Tuesday, May 05, 2009
Work has been a drag, for the most part. I feel like I spend 8 hours day making phone calls. Or worse, getting phone calls. "I'm peeing a lot, is that ok?" "Can you fax my test results to my cardiologist, my nephrologist, my endocrinologist, my primary MD and my garbage man?"
I'm still not completely caught up from February. Seriously. My partner and I could really use our own personal assistant, not the least of which is I would have someone to fetch me coffee. Well, I can dream, can't I?
In other news, the first US face transplant has spoken out. I used to think that I would draw the line at donating my face. I mean: come on. It's. My. Face. But at AOPO a couple years back I attended a session on face transplant and saw pics of people who needed a face transplant. One woman hadn't seen her grandchildren, EVER, because her visage would scare them too much. That's about as sad an existence as I can imagine. So, all right. You can take my face, too. If you want to see how beautiful I am, you're just going to have to see my mug in person while I'm still alive. Speaking of beauty, Connie Culp has shown all of us her true beauty and courage by speaking out.

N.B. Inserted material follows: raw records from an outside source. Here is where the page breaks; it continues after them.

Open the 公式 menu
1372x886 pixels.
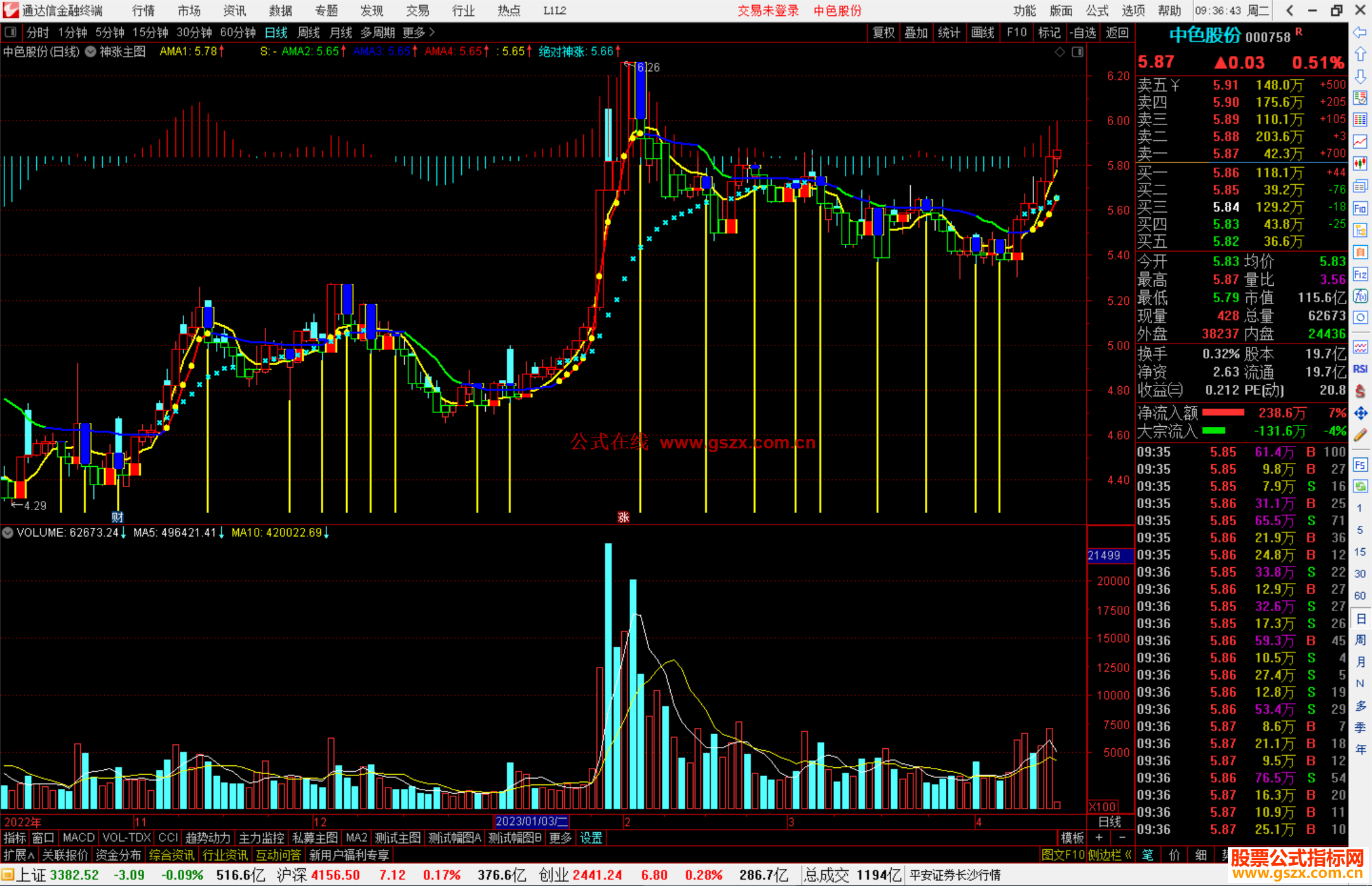(x=1096, y=11)
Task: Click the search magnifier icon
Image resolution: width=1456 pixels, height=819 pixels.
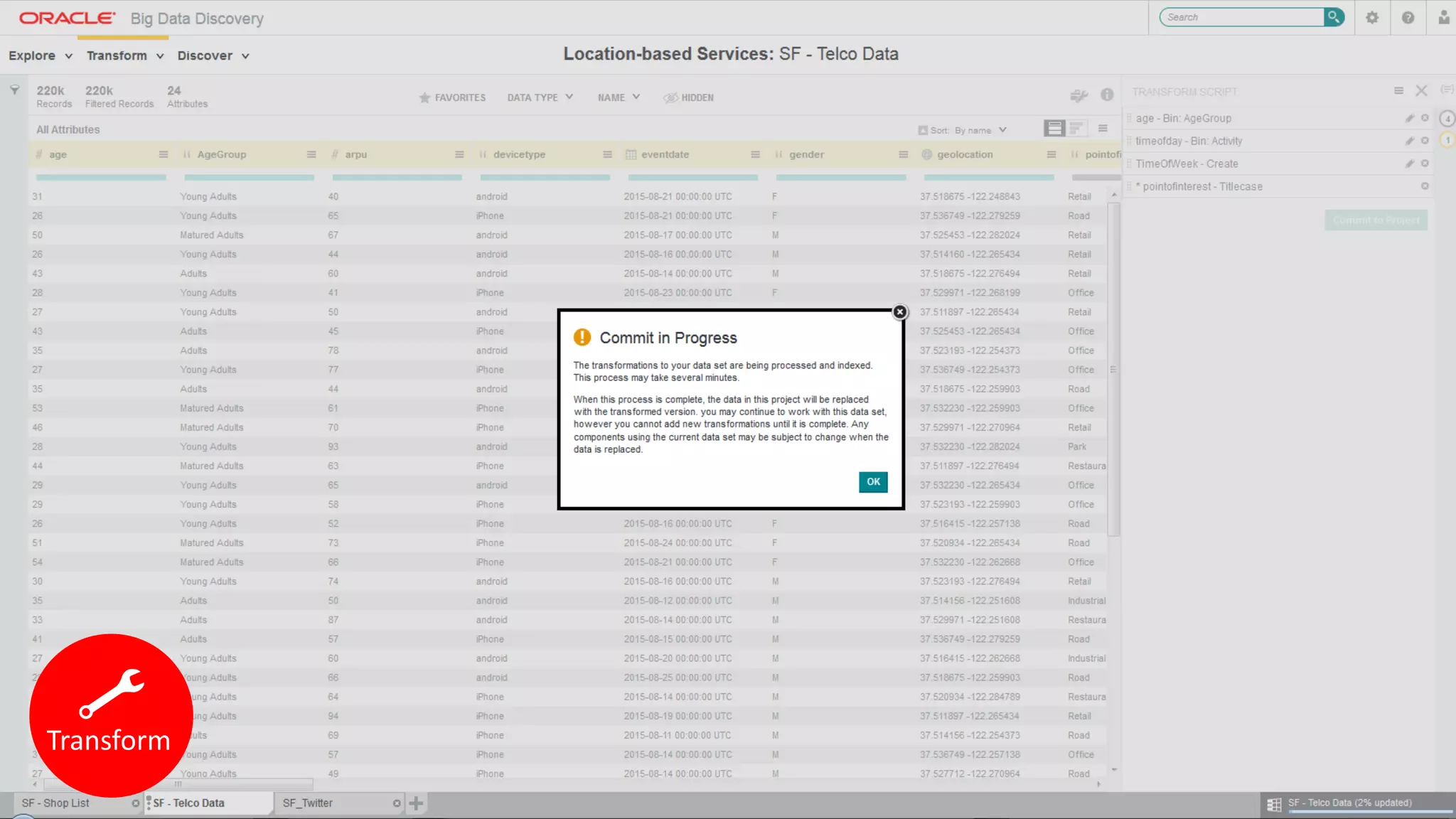Action: click(1334, 17)
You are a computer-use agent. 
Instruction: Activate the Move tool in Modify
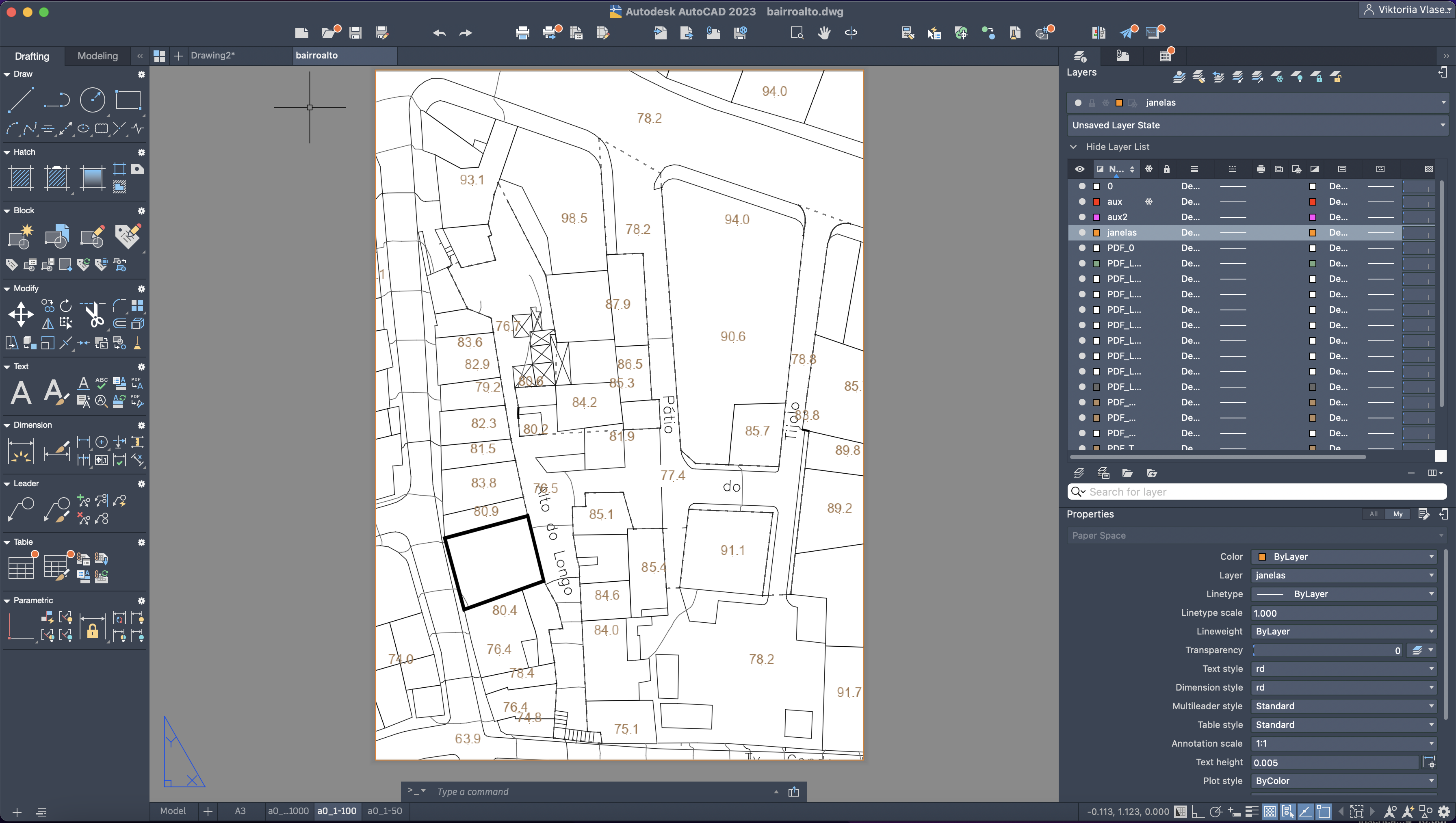click(21, 314)
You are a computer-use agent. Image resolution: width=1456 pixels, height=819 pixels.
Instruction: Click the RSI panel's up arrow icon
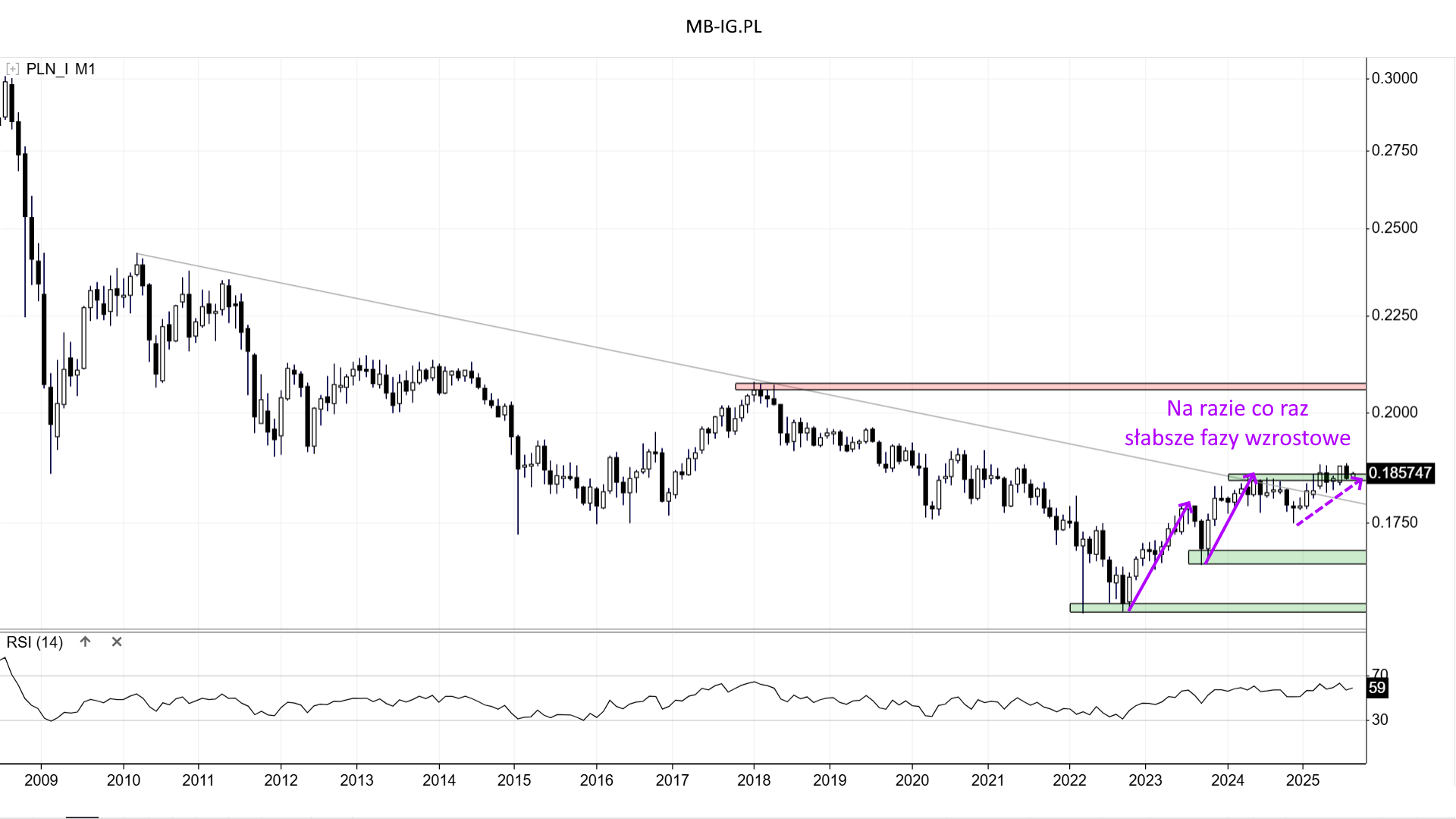pyautogui.click(x=86, y=642)
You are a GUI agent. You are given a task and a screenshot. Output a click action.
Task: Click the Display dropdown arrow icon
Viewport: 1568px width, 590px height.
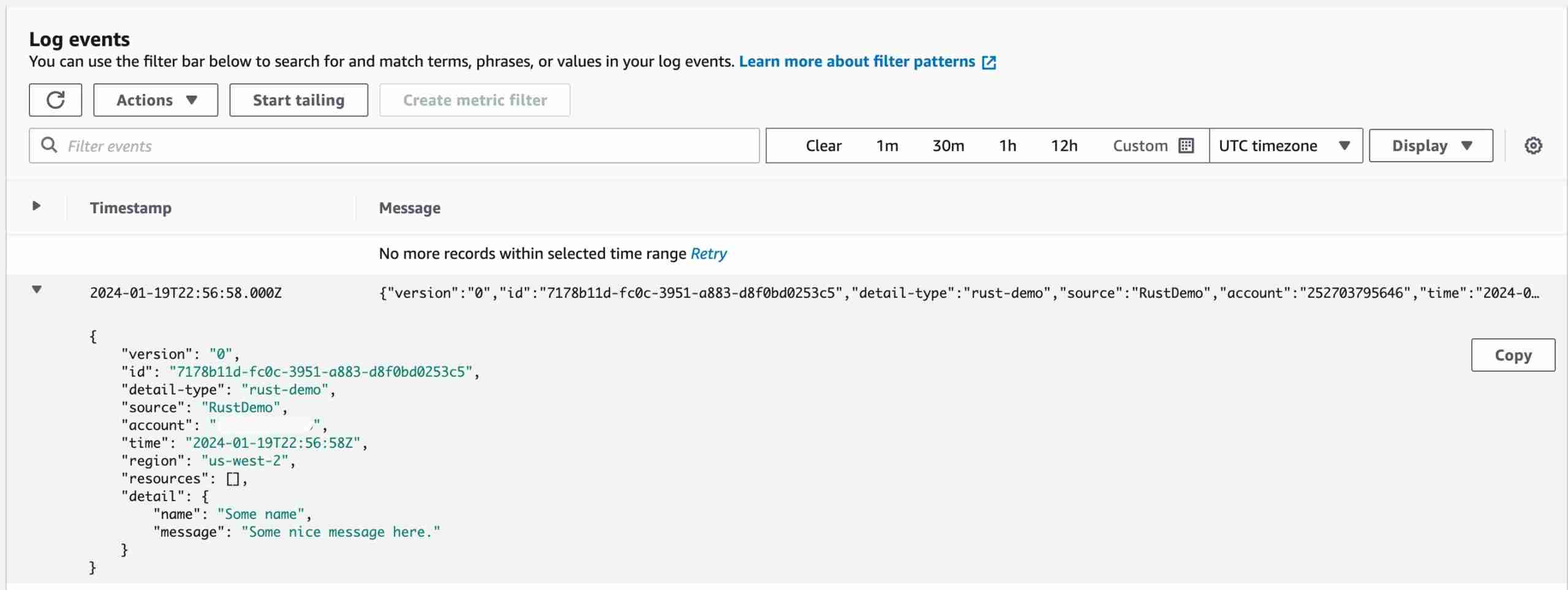(1468, 145)
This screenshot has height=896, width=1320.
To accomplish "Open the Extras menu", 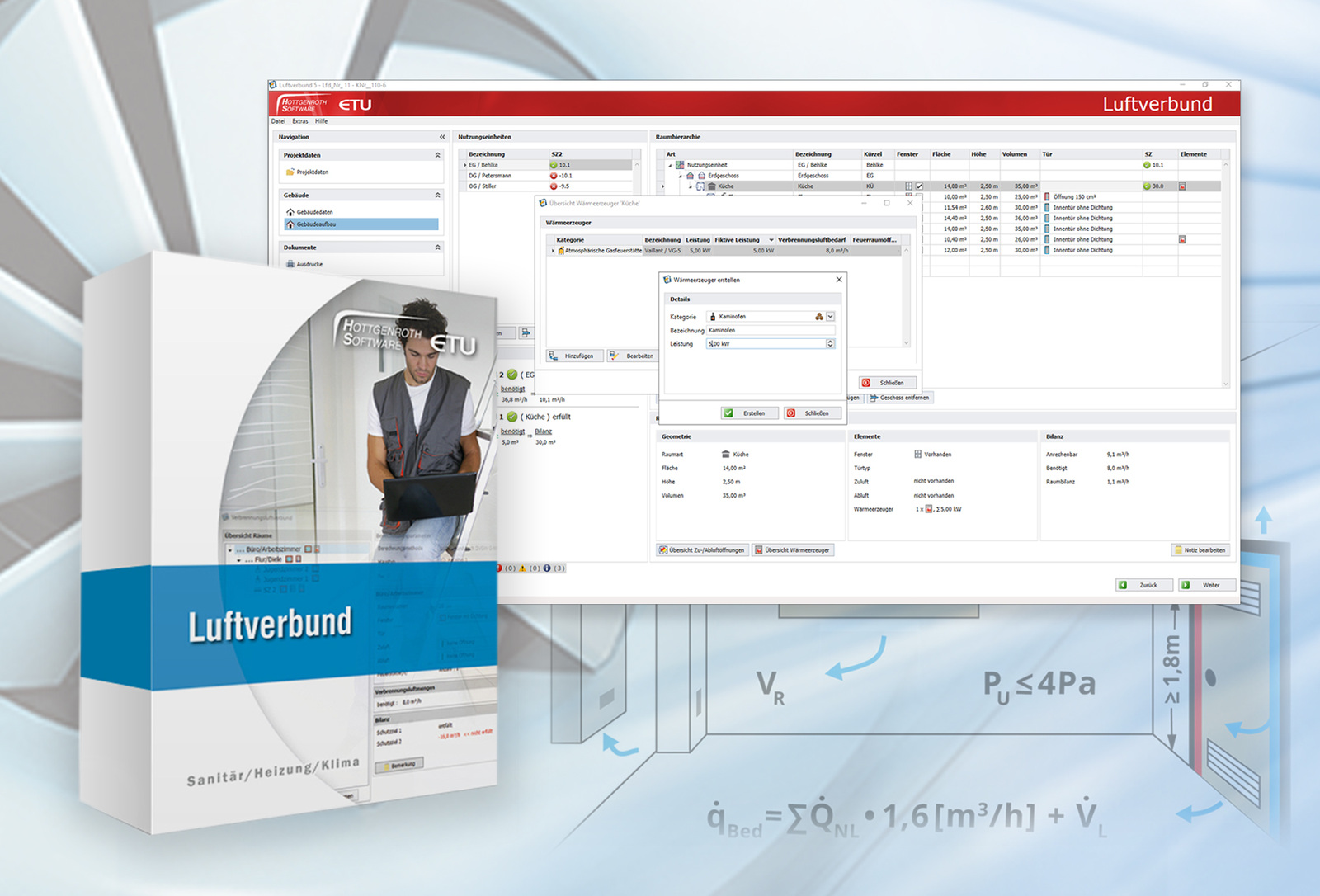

My hubbie sent me an email a few weeks ago, saying, "What's this all about?" Apparently, someone's gone ahead and invented a outside-the-body lung pump. In my neck of the woods, we pump kidneys, which seems pretty straight-forward: you attach the vessels to plastic tubing and keep the thing flushed with an iced solution. But some clever chap has invented a machine to not only circulate but ventilate the lungs for a period of time outside the donor body prior to transplant. According to the article, in addition to testing how the lungs function, doctors can actually repair problems in the donor lungs before putting them in the recipient. Watch the video, it's totally cool.
I had a blue funk in work after lunch today. And no, it wasn't the Cinco de Mayo tacos. I was reading "Family Fun" magazine while I ate and all the sudden I thought, "I should be home doing arts and crafts with the Pooter, not working 9-5." Short of hitting the Mega Millions, I don't think it's going to happen, although I did peruse the nursing help wanteds and entertained the notion of going back to work for 3 12's a week. My horoscope said that my whole life is going to change by July, so we'll see. Naturally, I take the pessimistic view and think that means I'll be in a body cast or something, but I'm still playing the lottery, just in case.